● **MATERIAL FOR THIS TASK**
+ + +

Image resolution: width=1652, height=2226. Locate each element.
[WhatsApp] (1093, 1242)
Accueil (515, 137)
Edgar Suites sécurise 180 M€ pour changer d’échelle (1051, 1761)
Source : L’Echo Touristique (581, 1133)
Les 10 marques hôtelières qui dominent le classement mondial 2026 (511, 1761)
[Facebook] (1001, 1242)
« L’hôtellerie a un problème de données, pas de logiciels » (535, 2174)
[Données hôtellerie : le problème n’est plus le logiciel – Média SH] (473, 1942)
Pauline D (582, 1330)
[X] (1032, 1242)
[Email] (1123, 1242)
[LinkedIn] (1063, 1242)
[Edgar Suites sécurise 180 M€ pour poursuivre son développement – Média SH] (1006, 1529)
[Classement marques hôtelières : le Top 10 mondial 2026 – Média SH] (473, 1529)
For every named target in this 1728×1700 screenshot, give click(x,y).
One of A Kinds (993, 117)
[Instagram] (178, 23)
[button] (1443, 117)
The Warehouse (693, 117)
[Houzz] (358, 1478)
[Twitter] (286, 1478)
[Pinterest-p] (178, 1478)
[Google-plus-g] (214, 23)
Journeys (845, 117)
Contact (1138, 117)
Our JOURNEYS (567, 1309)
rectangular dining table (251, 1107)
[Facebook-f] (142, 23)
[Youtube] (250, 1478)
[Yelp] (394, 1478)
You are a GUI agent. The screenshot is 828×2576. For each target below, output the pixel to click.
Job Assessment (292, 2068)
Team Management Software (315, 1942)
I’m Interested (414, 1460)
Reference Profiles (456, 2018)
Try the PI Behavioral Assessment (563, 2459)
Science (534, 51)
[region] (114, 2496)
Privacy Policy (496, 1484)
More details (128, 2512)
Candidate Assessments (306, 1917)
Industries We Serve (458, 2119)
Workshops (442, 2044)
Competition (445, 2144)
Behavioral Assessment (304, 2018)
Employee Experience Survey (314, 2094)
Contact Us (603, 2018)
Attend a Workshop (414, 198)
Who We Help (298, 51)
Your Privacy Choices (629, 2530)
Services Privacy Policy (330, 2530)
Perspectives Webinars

+ + +

● **TASK OBJECTIVE**
Take the first line of the material above as the start and the line that contains "[Classement marques hôtelières" as the end. Output only that span, every line exactly as it stands.

● **REPLY TO THE TASK**
Image resolution: width=1652, height=2226. Locate each element.
[WhatsApp] (1093, 1242)
Accueil (515, 137)
Edgar Suites sécurise 180 M€ pour changer d’échelle (1051, 1761)
Source : L’Echo Touristique (581, 1133)
Les 10 marques hôtelières qui dominent le classement mondial 2026 (511, 1761)
[Facebook] (1001, 1242)
« L’hôtellerie a un problème de données, pas de logiciels » (535, 2174)
[Données hôtellerie : le problème n’est plus le logiciel – Média SH] (473, 1942)
Pauline D (582, 1330)
[X] (1032, 1242)
[Email] (1123, 1242)
[LinkedIn] (1063, 1242)
[Edgar Suites sécurise 180 M€ pour poursuivre son développement – Média SH] (1006, 1529)
[Classement marques hôtelières : le Top 10 mondial 2026 – Média SH] (473, 1529)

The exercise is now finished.